EXCERPTED DATA →
----------------------------------------

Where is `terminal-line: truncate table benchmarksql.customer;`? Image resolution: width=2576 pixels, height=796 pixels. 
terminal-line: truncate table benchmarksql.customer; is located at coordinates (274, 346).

----------------------------------------

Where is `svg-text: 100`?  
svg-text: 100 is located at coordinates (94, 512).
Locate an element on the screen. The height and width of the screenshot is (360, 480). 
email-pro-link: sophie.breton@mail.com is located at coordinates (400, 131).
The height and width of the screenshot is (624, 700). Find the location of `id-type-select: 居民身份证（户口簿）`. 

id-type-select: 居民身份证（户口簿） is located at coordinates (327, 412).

----------------------------------------

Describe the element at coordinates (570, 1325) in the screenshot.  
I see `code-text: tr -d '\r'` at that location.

----------------------------------------

WORK INSTRUCTION → Repeat the entries word for word, from the line containing "Describe the element" up to and including the line containing "at that location.".

SOLUTION FOR THIS PROBLEM →
Describe the element at coordinates (570, 1325) in the screenshot.  
I see `code-text: tr -d '\r'` at that location.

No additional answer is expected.